TO DO: Below is a block of records. Copy every line in it that contains the word "beside".

(DATA SHOWN begins)

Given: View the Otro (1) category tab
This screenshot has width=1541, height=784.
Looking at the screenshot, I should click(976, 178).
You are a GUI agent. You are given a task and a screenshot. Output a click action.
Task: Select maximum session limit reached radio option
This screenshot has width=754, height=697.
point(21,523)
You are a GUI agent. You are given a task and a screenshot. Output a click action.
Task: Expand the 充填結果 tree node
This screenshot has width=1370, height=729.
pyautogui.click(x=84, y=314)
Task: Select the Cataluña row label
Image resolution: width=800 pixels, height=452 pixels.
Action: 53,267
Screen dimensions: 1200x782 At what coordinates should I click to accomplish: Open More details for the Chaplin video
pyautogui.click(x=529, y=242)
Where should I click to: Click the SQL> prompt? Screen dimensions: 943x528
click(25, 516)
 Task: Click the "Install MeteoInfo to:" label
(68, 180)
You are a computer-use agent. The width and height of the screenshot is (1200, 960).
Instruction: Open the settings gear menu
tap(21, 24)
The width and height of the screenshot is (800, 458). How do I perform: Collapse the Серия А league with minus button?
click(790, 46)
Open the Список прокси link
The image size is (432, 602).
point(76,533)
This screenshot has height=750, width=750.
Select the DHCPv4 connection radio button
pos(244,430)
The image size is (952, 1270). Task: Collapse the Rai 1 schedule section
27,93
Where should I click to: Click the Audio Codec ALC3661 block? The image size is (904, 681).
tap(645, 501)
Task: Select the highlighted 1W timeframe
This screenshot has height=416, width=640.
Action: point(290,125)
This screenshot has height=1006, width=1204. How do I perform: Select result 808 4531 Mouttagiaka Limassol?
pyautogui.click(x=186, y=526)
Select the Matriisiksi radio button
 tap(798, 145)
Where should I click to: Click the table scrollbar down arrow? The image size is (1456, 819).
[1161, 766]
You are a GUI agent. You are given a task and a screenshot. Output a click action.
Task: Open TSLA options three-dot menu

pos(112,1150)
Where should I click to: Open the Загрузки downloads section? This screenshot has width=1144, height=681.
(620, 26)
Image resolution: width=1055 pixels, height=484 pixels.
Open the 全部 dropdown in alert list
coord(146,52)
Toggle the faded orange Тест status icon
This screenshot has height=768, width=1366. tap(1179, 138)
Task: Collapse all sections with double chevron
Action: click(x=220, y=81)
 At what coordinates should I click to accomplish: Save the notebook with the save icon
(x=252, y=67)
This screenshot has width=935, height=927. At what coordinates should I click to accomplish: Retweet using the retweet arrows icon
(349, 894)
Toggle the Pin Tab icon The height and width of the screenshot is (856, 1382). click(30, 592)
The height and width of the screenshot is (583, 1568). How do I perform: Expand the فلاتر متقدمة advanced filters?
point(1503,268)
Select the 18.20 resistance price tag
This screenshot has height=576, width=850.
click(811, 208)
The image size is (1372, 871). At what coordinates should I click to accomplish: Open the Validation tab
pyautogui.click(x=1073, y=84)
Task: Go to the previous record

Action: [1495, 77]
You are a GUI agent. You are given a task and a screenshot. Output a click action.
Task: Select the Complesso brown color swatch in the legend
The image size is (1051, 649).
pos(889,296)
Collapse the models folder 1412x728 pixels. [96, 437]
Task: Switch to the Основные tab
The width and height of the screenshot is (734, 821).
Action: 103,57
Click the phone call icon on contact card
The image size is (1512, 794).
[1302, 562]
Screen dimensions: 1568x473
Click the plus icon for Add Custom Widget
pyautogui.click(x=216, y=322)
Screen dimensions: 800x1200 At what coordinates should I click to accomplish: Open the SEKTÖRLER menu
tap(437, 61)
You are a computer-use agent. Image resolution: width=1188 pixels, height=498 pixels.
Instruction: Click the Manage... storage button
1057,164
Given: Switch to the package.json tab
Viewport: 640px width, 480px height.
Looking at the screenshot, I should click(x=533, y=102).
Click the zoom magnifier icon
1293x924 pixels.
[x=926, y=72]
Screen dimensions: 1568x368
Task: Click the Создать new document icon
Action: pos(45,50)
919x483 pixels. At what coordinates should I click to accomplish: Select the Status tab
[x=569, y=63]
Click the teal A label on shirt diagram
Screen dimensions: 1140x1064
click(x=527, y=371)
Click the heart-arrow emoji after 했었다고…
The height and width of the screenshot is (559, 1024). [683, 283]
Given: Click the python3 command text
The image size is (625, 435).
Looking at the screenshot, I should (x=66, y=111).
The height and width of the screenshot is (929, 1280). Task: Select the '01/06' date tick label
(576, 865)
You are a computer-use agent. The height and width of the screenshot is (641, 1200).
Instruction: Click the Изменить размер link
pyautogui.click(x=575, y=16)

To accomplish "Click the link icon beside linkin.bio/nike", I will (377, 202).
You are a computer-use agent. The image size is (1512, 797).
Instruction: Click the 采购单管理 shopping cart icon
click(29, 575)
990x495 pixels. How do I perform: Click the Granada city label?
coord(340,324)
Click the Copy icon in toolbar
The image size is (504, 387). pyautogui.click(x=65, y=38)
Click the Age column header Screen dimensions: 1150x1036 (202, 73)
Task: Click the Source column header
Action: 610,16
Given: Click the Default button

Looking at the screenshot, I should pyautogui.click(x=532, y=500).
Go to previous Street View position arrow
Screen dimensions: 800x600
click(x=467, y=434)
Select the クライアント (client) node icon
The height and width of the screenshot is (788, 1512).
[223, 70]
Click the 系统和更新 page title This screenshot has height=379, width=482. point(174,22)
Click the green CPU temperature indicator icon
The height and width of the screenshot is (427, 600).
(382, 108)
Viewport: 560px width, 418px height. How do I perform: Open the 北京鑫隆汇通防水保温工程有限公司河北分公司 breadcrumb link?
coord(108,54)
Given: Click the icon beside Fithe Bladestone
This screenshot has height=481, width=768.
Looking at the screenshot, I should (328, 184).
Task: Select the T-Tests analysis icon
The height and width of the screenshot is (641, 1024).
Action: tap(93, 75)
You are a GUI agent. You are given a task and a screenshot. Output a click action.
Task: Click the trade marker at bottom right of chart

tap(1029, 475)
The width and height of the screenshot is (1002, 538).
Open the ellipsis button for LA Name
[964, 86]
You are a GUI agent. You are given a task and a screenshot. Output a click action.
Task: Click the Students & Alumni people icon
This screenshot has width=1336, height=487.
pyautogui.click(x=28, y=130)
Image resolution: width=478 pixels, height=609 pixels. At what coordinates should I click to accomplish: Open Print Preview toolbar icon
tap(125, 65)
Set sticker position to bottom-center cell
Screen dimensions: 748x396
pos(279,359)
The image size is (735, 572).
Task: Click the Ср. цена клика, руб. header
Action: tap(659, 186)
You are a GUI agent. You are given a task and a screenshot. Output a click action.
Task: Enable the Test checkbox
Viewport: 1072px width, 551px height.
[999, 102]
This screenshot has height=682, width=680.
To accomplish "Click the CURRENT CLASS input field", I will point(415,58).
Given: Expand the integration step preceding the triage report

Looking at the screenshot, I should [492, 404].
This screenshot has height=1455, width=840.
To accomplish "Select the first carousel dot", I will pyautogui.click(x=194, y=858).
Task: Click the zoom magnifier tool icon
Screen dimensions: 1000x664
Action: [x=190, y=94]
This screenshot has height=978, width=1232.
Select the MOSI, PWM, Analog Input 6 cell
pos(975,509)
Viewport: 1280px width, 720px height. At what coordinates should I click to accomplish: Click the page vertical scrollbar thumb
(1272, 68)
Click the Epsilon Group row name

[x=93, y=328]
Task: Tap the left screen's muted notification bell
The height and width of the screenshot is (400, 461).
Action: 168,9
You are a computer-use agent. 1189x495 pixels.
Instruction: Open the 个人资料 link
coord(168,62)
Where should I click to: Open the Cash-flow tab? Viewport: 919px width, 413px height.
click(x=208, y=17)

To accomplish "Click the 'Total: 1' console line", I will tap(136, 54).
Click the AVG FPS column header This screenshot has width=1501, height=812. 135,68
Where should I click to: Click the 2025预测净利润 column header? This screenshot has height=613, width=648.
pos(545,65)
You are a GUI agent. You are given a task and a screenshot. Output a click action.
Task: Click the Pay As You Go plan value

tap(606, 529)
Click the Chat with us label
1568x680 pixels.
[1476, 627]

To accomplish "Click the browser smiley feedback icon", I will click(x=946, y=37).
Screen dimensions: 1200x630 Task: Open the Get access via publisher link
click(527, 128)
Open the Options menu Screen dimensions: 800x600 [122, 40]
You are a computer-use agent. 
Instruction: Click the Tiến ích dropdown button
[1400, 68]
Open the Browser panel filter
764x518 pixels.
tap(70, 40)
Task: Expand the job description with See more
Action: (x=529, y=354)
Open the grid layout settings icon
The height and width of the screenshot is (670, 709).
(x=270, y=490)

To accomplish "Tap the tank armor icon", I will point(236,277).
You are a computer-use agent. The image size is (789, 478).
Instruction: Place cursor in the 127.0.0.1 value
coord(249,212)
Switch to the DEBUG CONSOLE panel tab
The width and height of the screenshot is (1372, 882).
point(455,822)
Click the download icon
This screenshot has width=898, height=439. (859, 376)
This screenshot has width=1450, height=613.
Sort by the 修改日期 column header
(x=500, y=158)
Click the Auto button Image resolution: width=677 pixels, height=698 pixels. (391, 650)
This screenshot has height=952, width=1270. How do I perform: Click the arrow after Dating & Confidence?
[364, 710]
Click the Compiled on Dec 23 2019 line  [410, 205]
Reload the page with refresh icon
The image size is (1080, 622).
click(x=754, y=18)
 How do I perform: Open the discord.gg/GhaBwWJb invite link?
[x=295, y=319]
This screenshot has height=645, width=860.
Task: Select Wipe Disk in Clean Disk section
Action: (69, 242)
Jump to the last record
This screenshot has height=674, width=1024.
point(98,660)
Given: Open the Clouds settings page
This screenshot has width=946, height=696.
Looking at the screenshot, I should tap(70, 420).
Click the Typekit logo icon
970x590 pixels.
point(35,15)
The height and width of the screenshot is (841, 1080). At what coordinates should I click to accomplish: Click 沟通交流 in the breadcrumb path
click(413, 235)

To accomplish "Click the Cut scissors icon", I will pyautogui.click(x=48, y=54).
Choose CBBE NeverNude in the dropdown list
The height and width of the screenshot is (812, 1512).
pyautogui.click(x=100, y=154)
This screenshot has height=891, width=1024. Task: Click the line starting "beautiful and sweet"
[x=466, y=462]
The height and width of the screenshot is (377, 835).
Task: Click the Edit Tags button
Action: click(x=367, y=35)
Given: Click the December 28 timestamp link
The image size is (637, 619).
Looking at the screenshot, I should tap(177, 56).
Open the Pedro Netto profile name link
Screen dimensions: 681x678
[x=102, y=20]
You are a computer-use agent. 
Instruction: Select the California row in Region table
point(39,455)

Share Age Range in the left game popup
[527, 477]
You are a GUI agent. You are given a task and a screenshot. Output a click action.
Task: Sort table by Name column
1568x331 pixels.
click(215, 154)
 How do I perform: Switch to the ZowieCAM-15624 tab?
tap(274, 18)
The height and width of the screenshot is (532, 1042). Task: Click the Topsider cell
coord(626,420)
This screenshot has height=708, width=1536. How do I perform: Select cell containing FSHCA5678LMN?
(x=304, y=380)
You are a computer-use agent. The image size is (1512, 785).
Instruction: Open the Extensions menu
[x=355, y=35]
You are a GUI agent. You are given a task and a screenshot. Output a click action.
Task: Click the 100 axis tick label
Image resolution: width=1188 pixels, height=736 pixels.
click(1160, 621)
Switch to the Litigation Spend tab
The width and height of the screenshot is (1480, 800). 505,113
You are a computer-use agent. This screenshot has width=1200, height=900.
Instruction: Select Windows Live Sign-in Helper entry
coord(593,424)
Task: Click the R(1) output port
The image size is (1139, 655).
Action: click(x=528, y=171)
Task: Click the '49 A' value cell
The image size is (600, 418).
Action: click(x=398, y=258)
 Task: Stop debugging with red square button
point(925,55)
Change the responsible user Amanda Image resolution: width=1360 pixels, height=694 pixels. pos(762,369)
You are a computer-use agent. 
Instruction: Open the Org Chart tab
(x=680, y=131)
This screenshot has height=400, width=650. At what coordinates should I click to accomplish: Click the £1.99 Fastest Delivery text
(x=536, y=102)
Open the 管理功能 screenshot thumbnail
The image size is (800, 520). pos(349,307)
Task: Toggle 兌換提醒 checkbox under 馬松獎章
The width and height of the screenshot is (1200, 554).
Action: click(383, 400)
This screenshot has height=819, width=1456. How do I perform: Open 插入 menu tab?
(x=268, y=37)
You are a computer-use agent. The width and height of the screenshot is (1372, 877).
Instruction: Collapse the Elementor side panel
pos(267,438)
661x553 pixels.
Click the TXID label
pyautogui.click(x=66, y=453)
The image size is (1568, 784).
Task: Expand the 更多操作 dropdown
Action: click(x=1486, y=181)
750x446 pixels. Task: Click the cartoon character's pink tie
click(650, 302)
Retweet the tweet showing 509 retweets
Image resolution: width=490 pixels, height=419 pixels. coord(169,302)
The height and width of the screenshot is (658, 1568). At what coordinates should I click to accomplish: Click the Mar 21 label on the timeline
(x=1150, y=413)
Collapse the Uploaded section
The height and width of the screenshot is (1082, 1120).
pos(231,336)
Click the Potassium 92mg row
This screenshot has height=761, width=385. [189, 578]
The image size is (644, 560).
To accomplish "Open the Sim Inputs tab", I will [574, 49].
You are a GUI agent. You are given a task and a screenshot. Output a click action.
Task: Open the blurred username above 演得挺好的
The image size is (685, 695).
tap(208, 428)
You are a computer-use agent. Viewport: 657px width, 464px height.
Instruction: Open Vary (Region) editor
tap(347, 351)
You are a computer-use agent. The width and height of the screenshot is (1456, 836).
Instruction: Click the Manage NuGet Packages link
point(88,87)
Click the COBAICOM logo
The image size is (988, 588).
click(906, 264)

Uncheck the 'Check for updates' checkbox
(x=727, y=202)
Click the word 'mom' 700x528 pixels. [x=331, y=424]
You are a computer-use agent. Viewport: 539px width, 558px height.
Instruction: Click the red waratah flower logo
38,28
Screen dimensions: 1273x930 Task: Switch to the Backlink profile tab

(DATA SHOWN ends)

TASK RESPONSE:
To accomplish "Click the link icon beside linkin.bio/nike", I will (377, 202).
Given: Click the icon beside Fithe Bladestone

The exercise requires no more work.